量子ドットのことを「一種の箱」とぼかしたが、少し専門的に言えば電極によってこのような井戸型ポテンシャルをつくっているのだ。最先端のテクノロジーを理解するうえでも、教科書レベルの例題が意外に役に立つものだ。

 

③貯蔵電極

緑の電極に書いてあるRは、Reservoirのことで、(電子の)貯蔵庫を表す。前述のように、量子ドットには電子が閉じ込められているのだが、「そもそも、その電子はどこから持ってきたんだ」と思った方もいるかもしれない。実はその電子はこの電極から配給されるのだ。また、データの初期化や読み出し時の補助回路としても働く。

 

④単電子トランジスタ(データ読み出し用回路)

この部分は、単電子トランジスタ(SET:Single Electron Transistor)という回路を構成している。詳しい動作原理は後述するが、この回路に電流が流れるかどうかを検出することで、スピンの「観測」、すなわち量子ビットのデータ読み出しを行う。

 

⑤データ書き込み / 演算用回路

量子ビットへのデータの書き込みや演算は、この回路に交流電流を流すことによって行う。

 

⑥外部磁場 

チップ全体に1.4テスラという強力な磁場が与えられている。あまりピンと来ないかもしれないが、方位磁石(コンパス)と反応する地球磁場の大きさがおよそ0.00003テスラであり、一般的に冷蔵庫にメモを貼ったりするための磁石の強さが0.005テスラ程度である。とは言っても、オーディオ・スピーカーに内蔵されている磁石がちょうど1テスラ程度であることを考えると、家電製品に内蔵される磁場として特別大きいわけではない。なぜこのような磁場が必要なのかについては後述する。
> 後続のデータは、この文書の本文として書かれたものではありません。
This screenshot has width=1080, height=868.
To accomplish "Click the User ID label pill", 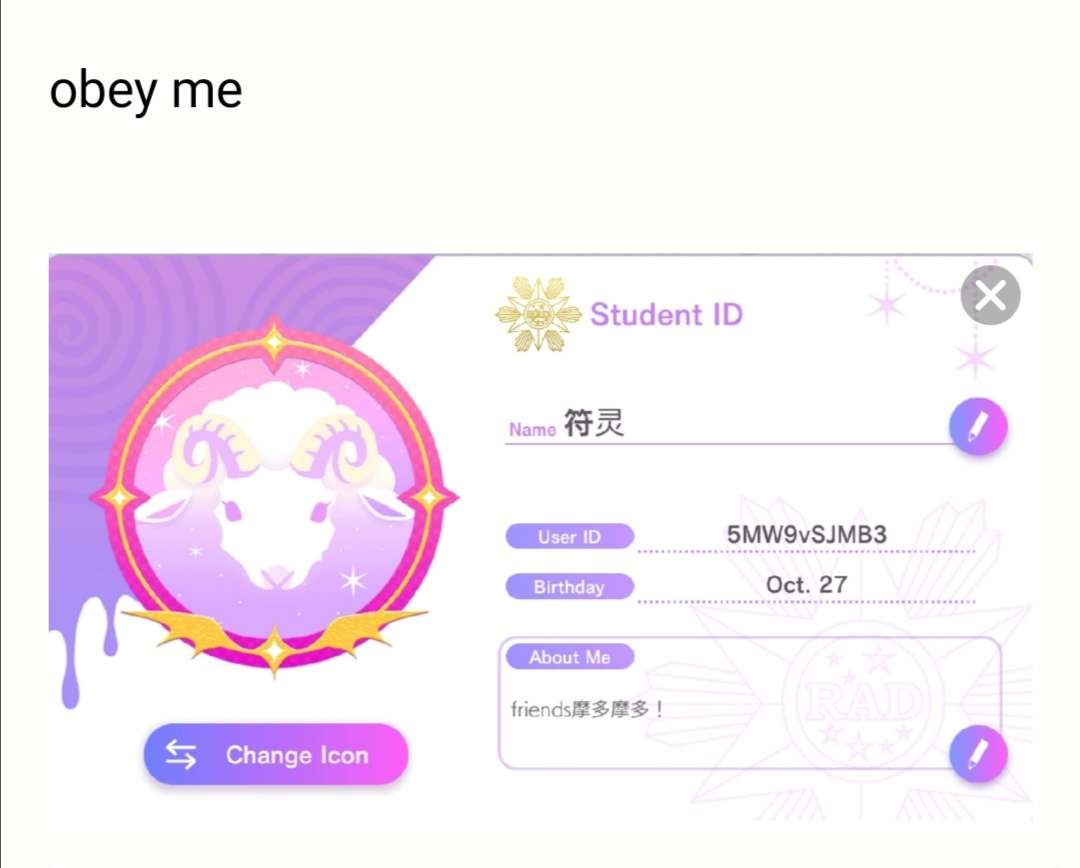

なお、ついでにここに書いておくが、チップは希釈冷凍器と呼ばれる特殊な冷凍器に入れられ、50ミリケルビンという、殆ど絶対零度の超低温状態に保たれる。量子力学的な現象は極めてデリケートであり、熱雑音がある環境では使い物にならないからだ。ちなみに希釈冷凍器の価格は億単位。磁場はともかく、冷凍器が必要である限り、量子コンピュータを家庭に1台、というわけにはいかないようだ。

 

とりあえす今回はここまで

量子コンピュータのハードウェア・チップについて、概略は大体説明できたと思う。次回の記事では、スピンの概念について説明したい。